Anti-oxidative extracts from the milk thistle plant (Silybum marianum) have been shown
to have antiproliferative effects in several tumor types. Silibinin is the primary
active component isolated from the crude seed extract, silymarin. It has been used
as a dietary supplement for hepatoprotection for over 2000 years. Silibinin has been
shown to be safe in multiple animal models and has had no significant adverse events
in human studies. We investigated the potential for this nontoxic flavolignan to inhibit
proliferation of human colon cancer.
Three well-characterized cell lines, Fet, Geo, and HCT116, were studied. The MTT cell-viability
assay was performed to study the effect of silibinin on proliferation. Fluorescence-activated
cell sorter (FACS) analysis was used to determine the effects of silibinin on cell
cycle and apoptosis. 4', 6'-diamidine-2'-phenylindole (DAPI) staining with confocal
microscopy was used to morphologically confirm these results. Poly ADP-ribose polymerase
(PARP) cleavage and expression levels of p21, p27, cyclins B1/D1, and CDK-2 were measured.
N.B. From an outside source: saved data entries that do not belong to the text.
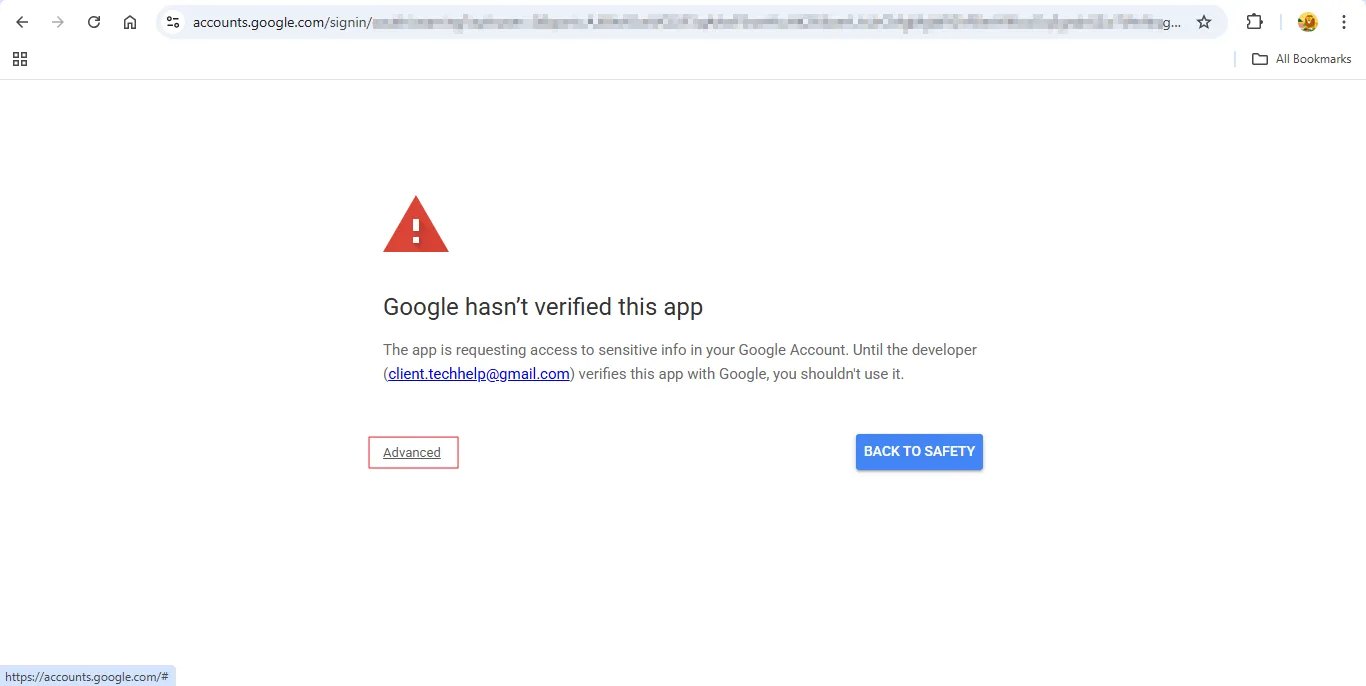Open the Apps grid shortcut
The height and width of the screenshot is (686, 1366).
(x=20, y=59)
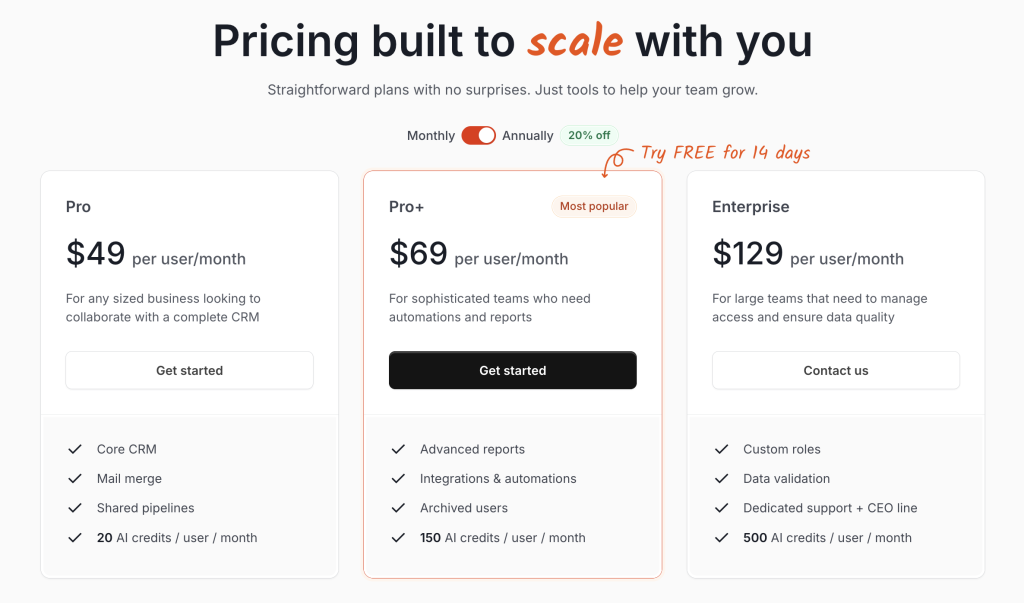Click the Most popular badge
The width and height of the screenshot is (1024, 603).
594,206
Cyclooxygenase-2 (COX-2) levels were also measured. The experiments were performed
in triplicate and reported as mean values with standard errors. Means were contrasted
using analysis of variance with Dunnet's correction for multiple testing. All statistical
testing was two-sided with a significance level of 5%.
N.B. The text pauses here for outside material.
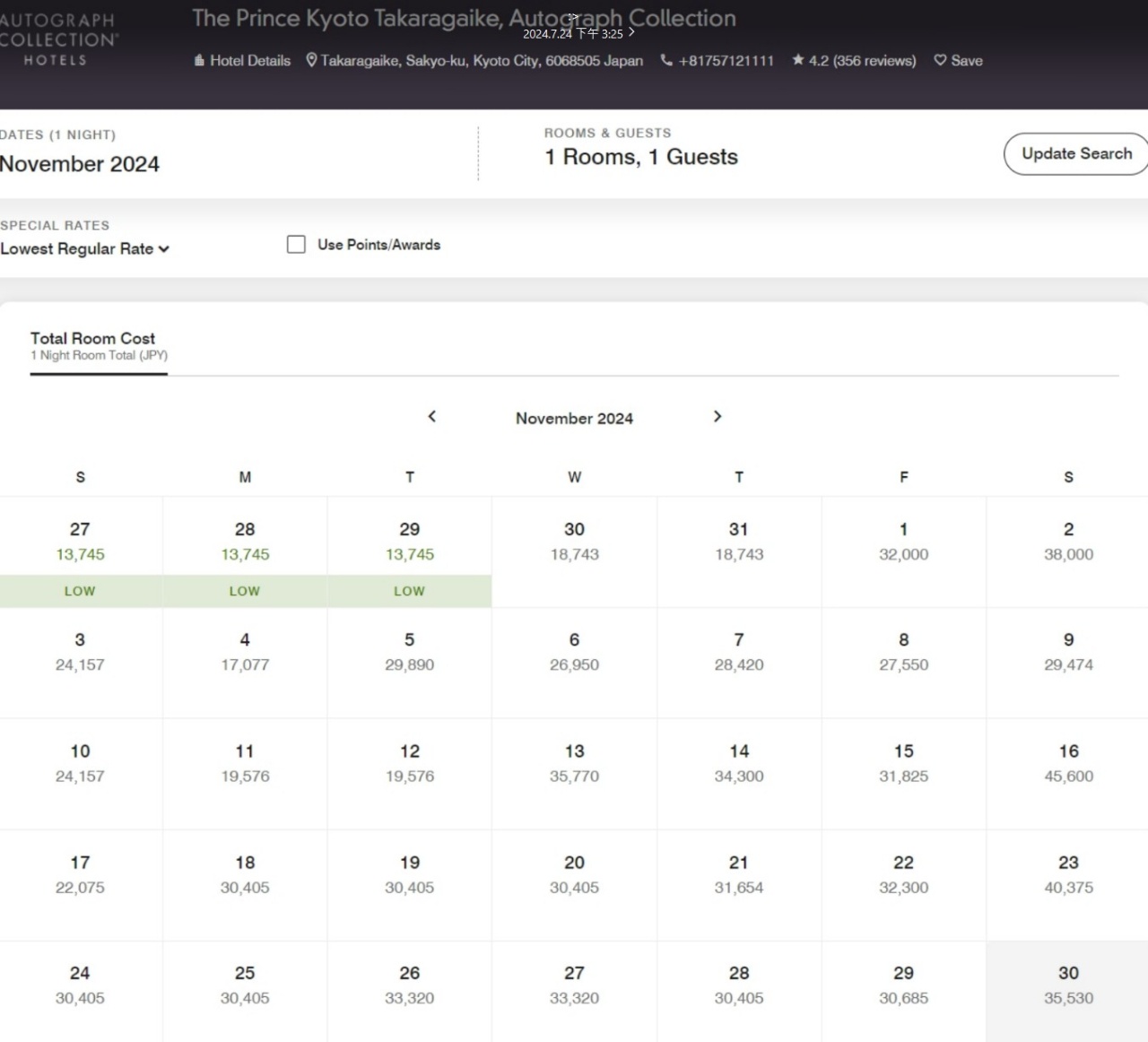This screenshot has width=1148, height=1042.
Task: Click the star rating reviews icon
Action: 797,60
The MTT assay revealed a strong dose-dependent inhibitory effect. Treatment with 75
microg/mL resulted in 50% inhibition of cell-viability (IC-50) in Fet and Geo lines
at 72 h. An IC50 dose of 40 ug/mL was obtained in HCT116, a poorly-differentiated
cell line, at 72 h. FACS analysis demonstrated statistically significant cell-cycle
arrest in all cell lines. G(2)-M phase arrests in Fet and Geo cell lines (P < 0.001)
and a G1 arrest in HCT116 (P = 0.005) were noted. Trivial increases in early apoptotic
rates (2% to 3%) for Geo and HCT116 were noted on FACS analysis via annexin V-propidium
iodide technique (P < 0.05), but no evidence for apoptosis was seen on Western blot
for PARP cleavage or DAPI. Cyclin B1/D1 and CDK-2 levels were inhibited. Increased
expression of cell cycle inhibitors, p21 or p27, was noted, and there was no effect
on COX-2 expression.
Silibinin significantly inhibits proliferation through cell-cycle arrest via inhibition
of cyclin-CDK promoter activity. Despite its antioxidant profile, there is no effect
on COX-2 expression. Apoptosis does not appear to be greatly increased in human colon
cancer cell lines Fet, Geo, and HCT116. Rather, inhibition of cell cycle regulatory
proteins plays a fundamental role in silibinin's mechanism of action, and this may
serve as a basis for combined use with conventional chemotherapeutics.